Halamka acknowledged that RFID chips may not be for everyone, due to individual philosophical and ethical choices, but he said there are numerous uses for the chips. He said that as an emergency-medicine resident, caring for patients who were unable to communicate and carried no identification was a difficult, anxiety-inducing experience.
RFID chips would relieve doctors of having to spend hours searching for the identities of unknown patients and the confusion over unknown patients' treatment preferences, he said. This would make RFID chips ideal for people who engage in extreme sports and do not carry their wallets, or for people with medical conditions that make them unable to communicate - although Halamka said the latter situation poses ethical dilemmas involving the issue of patient consent.
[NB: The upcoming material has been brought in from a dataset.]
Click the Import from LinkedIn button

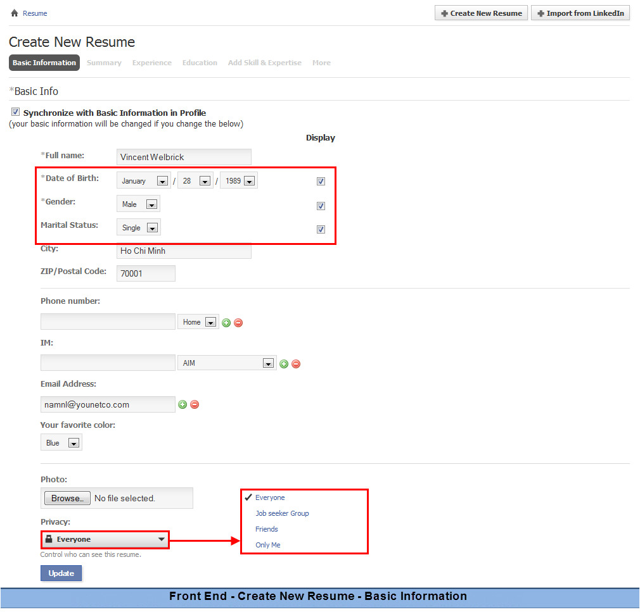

RFID chips can help doctors avoid errors with medications and medical procedures - currently a major problem in hospitals.
"There's an opportunity for us to close the loop and really reduce errors," Halamka said. For instance, RFID chips could determine whether penicillin-containing medications were in the same room as a penicillin-allergic patient and alert medical staff to the problem.
"The advantage is knowing who people are and knowing where they are and making good decisions based on that," Halamka said.